— Reading passage —
**********
Rendering courtesy of Gamefisherman

It’s a Mother!

Mike Matlack made his mark in fishing boats.
Now he’s trying to in megayachts.

Sportfishing is not just about the fish. While the big-name tournaments and record catches get all the headlines, the adventure and passion of the sport are just as compelling a story. But it all starts with the boat. Owners of the custom cold-molded-epoxy Gamefisherman fishing boats have known that for the last 25 years, but now the builder of them has introduced a megayacht concept to literally bring his sportfishing boats to the world.

Mike Matlack founded Gamefisherman in 1985 when he began building a 40-foot flying-bridge sportfisherman for an acquaintance. Matlack had been building boats since leaving the U.S. Navy in 1964 and had been working at Rybovich since 1980, where he eventually put in five years as president. His first boat is still being fished in Kona, Hawaii.
**********
Records
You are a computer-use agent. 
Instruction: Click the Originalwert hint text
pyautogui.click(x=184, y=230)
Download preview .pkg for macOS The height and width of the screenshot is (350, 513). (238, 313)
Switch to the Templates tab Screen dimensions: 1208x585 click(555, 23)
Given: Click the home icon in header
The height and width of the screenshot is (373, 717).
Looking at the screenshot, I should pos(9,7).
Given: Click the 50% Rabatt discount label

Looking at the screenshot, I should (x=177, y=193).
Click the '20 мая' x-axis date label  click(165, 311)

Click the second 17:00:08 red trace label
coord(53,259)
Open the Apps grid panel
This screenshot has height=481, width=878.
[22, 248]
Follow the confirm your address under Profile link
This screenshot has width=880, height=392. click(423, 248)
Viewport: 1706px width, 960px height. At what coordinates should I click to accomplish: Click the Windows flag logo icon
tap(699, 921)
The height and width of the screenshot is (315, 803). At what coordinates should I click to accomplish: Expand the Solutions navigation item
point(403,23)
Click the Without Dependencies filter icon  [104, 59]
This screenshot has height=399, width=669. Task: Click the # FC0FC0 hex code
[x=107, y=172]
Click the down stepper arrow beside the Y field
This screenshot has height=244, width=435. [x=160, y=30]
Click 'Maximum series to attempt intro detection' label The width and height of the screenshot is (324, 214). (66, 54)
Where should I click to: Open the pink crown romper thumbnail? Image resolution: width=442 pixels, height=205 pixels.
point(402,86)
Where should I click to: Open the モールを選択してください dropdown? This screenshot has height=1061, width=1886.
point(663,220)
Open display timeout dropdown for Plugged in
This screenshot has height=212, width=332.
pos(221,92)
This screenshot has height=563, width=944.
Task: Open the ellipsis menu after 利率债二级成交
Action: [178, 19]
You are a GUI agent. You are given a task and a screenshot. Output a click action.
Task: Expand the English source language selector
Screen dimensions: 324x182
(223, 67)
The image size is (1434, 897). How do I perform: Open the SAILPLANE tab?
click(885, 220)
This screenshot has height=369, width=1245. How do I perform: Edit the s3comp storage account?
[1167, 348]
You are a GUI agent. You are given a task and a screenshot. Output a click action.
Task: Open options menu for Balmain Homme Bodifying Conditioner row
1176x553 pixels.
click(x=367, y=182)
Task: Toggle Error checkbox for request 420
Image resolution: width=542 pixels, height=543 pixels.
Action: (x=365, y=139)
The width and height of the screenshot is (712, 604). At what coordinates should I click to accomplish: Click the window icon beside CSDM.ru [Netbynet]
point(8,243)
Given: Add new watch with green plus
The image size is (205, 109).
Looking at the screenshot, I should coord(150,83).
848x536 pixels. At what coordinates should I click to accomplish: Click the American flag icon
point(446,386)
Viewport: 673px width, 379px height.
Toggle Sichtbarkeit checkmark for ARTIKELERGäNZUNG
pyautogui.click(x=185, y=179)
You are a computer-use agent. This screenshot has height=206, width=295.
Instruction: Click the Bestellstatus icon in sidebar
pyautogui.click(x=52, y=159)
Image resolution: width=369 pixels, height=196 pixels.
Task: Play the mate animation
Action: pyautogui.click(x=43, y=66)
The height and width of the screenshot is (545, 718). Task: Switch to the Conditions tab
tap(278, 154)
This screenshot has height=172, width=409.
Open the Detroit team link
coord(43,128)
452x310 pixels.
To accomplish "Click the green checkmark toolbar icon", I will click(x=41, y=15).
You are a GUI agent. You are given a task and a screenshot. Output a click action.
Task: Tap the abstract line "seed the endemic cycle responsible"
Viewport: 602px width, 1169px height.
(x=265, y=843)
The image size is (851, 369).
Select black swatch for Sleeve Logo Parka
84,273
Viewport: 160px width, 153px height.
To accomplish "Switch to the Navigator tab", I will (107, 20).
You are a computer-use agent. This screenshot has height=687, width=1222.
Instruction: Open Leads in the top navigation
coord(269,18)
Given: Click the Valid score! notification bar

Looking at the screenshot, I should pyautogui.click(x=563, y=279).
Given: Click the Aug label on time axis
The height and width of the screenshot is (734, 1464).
**********
— Parts of the exercise —
[1] Answer these questions using the Gamefisherman article above:
(a) What kind of concept has the builder of Gamefisherman boats now introduced?
(b) In what year did Mike Matlack found Gamefisherman?
(c) Where is his first boat still being fished?
[2] Extend the article about Mike Matlack and Gamefisherman, picking up right after its last sentence.

— Answers by task —
[1]
(a) A megayacht concept.
(b) 1985.
(c) Kona, Hawaii.

[2]
Matlack says he taught himself boat design based on what he’d seen. “Beyond being functional, [boats] have to be pretty,” he says. “Kind of like women—she has to be pretty.”

It’s not surprising then that the unique lines of a Gamefisherman have attracted experienced owners such as Dennis Deans, a Florida resident and longtime fisherman. About 13 years ago, he saw the 30-foot Gamefisherman Bulldog in the Florida Keys and liked the boat’s sleek shape.

“I wanted a yacht-finish center console,” Deans explains. “[One that’s] simple, but pretty.”

Working with Matlack, Deans built a 37-foot center console that he fished for a few seasons before returning to design and build a 45 express with, he explains, “a few more creature comforts—like a wine rack.” Deans now fishes a 61-foot Garlington, which he acquired when her original owners backed out during construction.

But building a vessel with Matlack and Gamefisherman isn’t just about creating a boat. Most owners, including Bob Brucker, grow to be friends as well as customers. Brucker started out with a 34-foot Gamefisherman, and currently owns a 42-foot express. During the two years his 42-footer was under construction, Brucker would regularly stop into the Stuart shipyard to see the progress.

“Mike’s with you every step of the way and makes it easy,” Brucker said. “It’s like building a home: If you get a good contractor, everything goes smooth.”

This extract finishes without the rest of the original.